Global warming is still real. We just understand it better now.


Cynthia McKelvey


Researchers proclaimed on Thursday that global warming did indeed slow down somewhat in the 2000s.

Around the turn of the 21st century, scientists were surprised that temperatures did not rise as high as they expected them to based on their climate models. Naturally, climate change deniers took this to mean that global warming was over—or never real to begin with.

The report came at a time when climate change scrutiny was at an all-time high, the researchers wrote in the journal Nature Climate Change, and scientists were pressured to come up with an explanation. In 2015, researchers with the National Oceanic and Atmospheric Administration (NOAA) suggested that the slowdown, or “hiatus,” was merely a glitch in their data. They thought that their models were imperfect and didn’t account for biases in temperature, Nature News, so they corrected for those biases and the slowdown vanished.

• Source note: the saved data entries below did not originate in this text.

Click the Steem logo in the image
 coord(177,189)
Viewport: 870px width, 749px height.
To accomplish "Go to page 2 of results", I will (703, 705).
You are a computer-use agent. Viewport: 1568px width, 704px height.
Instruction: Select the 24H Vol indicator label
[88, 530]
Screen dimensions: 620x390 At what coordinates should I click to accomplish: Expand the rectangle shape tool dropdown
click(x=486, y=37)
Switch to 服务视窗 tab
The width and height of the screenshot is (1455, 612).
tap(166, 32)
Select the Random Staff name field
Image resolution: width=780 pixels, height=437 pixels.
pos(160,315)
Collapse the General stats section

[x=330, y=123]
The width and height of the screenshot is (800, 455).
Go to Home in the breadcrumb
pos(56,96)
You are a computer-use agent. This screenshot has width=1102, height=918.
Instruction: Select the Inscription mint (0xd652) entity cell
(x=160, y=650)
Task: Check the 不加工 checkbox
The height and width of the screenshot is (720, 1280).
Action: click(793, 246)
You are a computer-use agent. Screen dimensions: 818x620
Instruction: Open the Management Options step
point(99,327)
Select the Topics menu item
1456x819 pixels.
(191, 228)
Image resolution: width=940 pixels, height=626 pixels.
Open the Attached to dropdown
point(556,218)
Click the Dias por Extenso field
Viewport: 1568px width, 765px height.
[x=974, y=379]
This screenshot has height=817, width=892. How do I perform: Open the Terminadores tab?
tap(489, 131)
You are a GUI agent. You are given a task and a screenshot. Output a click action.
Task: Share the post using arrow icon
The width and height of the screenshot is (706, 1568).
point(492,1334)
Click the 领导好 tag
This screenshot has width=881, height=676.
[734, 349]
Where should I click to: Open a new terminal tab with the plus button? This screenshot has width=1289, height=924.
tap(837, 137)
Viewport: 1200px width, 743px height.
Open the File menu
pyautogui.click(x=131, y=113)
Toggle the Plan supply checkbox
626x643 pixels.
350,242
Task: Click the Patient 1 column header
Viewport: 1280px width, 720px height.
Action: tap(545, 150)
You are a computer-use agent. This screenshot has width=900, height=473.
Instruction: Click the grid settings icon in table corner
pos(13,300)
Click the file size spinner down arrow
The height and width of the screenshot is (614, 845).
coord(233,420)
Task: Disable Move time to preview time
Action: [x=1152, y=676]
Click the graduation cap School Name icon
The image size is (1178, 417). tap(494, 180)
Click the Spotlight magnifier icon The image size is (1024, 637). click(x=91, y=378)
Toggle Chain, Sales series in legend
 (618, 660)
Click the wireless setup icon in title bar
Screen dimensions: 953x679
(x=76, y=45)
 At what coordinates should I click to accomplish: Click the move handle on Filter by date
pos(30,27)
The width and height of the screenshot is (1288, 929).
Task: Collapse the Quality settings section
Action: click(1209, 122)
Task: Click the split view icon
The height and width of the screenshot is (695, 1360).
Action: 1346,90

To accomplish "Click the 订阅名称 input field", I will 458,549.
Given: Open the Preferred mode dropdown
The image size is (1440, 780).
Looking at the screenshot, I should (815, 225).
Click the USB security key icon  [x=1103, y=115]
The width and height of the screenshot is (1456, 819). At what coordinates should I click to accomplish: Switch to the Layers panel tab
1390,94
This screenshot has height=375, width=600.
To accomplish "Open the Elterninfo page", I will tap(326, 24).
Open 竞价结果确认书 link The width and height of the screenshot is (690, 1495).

But the new study refutes that idea, arguing instead that the slowdown did occur and can be explained by normal shifts in the Pacific Ocean as well as volcanic activity. Essentially, researchers disagree about how best to keep track of temperatures and produce climate models.

None of the researchers, however, disputes that the Earth is getting warmer—and at a rate that requires swift action to reduce greenhouse-gas emissions.

That might not stop some climate change deniers from taking this new information and spinning it to suggest that global warming is not real. But that fact shouldn’t stop scientists from scrutinizing the data and publishing their conclusions, Michael Mann, a co-author on the paper, told Scientific American.

Understanding fluctuations in temperature over 10- and 20-year chunks can help researchers understand larger patterns in the Earth’s climate. That means accounting for everything.